View Full Version : Working with your community
wildernesse
08-30-2004, 06:21 AM
I was interested in hearing about ways that you all are working within your communities. Currently, I'm volunteering with an organization in Athens that is trying to develop a long-range plan for Prince Ave., which is a major thoroughfare feeding into downtown. Parts of Prince and the nearby neighborhoods are really fabulous examples of in-town living, re-fashioning old buildings into new uses, etc. Parts of Prince are extremely ugly (and I'll just leave it at that!).
So, CAPPA (http://www.planningprince.org/) is trying to understand what the people who live/work/play/use the area want it to look like. And then there will be a design created (with intensive community help) to acheive the end result. (This is the ultra-simple version of things.)
Right now, we're in the interviewing stage, and we are speaking with local business owners etc. about their vision for Prince. A little nerve-wracking for me, but I'm easily transformed into the extreme extrovert, so I should be ok with my two. (My pic is on the Interviews page--I'm last!)
I'm just very excited to be able to be involved in this project on some level, and hope I can continue to be a busy bee for it.
Are any of you working on projects similar to this (or have worked on these kinds of planning projects in the past)? What is your current community project?
I volunteer once or twice a week at my kids' schools. I run couplies, do secretarial-type work for the teachers, and I tutor reading. Or, I should say that I will soon start again this week.
solidsquid
08-30-2004, 09:13 PM
I work for a company in their Family Violence program as a shelter monitor and peer counselor. I also took an extra duty in working with our Batterer's Intervention and Prevention Program (BIPP) which aids the batterers in changing their behavior and ending a cycle of violence.
Within the shelter setting I also seem to have obtained the duty of tutor to anyone there in school. However, it's mostly the high school aged kids as the younger one's have the nice and easy stuff that anyone is okay to help with. But, if it's HS stuff it goes straight to me...eh, I don't mind...a raise after 3 years would be nice though.
Scotty
08-30-2004, 09:20 PM
I keep on the computer equipment running for:
http://www.thehungersite.com
(plus all the other linked sites on there, which just run on the same machines, I was going to type them in, and didn't feel like it :) ).

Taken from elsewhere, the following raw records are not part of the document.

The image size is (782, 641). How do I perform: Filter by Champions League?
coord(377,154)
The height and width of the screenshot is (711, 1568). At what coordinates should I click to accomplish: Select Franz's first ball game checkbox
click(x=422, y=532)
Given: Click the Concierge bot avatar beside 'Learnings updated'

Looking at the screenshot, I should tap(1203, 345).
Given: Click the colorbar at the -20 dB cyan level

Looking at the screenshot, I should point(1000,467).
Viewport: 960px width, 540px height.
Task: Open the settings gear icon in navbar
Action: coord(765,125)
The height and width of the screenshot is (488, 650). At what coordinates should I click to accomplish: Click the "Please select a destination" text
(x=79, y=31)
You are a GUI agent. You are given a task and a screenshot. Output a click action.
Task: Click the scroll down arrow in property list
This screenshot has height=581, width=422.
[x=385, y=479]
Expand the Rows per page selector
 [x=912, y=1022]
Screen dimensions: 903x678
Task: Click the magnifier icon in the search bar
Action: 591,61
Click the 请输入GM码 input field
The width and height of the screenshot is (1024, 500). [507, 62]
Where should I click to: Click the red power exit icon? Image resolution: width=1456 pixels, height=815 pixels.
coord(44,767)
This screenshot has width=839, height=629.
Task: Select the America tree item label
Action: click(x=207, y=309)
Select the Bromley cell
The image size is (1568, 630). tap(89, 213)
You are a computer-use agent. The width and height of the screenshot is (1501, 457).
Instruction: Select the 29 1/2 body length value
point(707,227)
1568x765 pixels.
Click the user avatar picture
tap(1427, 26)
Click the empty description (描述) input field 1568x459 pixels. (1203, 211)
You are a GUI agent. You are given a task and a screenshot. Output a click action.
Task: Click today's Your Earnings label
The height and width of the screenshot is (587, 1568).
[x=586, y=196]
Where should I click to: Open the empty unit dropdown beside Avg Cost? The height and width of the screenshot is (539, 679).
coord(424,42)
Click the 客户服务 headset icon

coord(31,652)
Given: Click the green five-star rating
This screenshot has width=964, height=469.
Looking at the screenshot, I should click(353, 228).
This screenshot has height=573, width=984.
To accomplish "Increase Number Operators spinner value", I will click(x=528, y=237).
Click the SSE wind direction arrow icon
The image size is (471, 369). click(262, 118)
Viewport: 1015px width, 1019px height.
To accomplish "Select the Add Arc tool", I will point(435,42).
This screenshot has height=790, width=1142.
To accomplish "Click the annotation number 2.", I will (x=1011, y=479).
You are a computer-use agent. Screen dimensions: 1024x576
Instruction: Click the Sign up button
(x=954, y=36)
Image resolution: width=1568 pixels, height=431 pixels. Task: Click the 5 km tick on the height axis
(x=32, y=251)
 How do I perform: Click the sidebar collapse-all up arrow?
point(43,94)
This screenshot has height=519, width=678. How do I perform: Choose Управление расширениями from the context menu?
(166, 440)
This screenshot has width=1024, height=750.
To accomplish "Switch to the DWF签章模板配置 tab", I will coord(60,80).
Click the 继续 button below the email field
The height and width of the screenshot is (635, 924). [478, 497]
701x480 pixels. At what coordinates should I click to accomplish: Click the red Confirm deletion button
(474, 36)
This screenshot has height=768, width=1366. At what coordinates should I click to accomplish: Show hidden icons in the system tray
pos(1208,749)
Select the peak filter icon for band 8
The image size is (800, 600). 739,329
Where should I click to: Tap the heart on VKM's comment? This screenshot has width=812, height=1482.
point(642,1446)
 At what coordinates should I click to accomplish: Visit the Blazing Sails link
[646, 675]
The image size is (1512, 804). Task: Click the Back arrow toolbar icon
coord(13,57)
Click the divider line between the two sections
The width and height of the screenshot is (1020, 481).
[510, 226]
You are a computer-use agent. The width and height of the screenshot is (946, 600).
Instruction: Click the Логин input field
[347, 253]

So, if I keep everything running, others can give to help people, even if not directly in my community, it does serve people which is what I like to do.
I do that all day, pretty much every day, and wish I had wade-w's mathmatic ability (I can barely add and subtract, let alone spell, it is a wonder I can keep a job)
-Scott
viscousmemories
08-30-2004, 11:27 PM
Thanks for starting this thread, wildy.
The closest thing I've done to charitable work is co-creating this site to provide an opportunity for people to share information, knowledge and ideas and hopefully put this newfound enlightenment to use doing good elsewhere. :)
I know that's not much and there are millions of other forums on the 'net designed for the same or similar purpose, but that's all I've got. We specifically created this forum (Community Activism) to help encourage converting that theorizing to action. Both for our own sake and for others. Hopefully this place will be a springboard for a lot of good.
Props to you wildy, Beth, solidsquid and Scotty for the work you do too. :)
wildernesse
08-31-2004, 05:41 AM
Well, I'm glad that this forum exists, viscous. It's certainly a good service for this community. :)
Thanks, everyone, for sharing what you're doing in your communities! I think it's great what you're doing.
viscousmemories
08-31-2004, 06:50 AM
Well, I'm glad that this forum exists, viscous. It's certainly a good service for this community. :)
Thanks. :)
LadyShea
08-31-2004, 02:49 PM
I do various volunteer work, but nothing very defined and organized like you're doing Wildie, and not all of it strictly within my community (I am a support buddy for those donating kidneys for instance...that's the most ongoing).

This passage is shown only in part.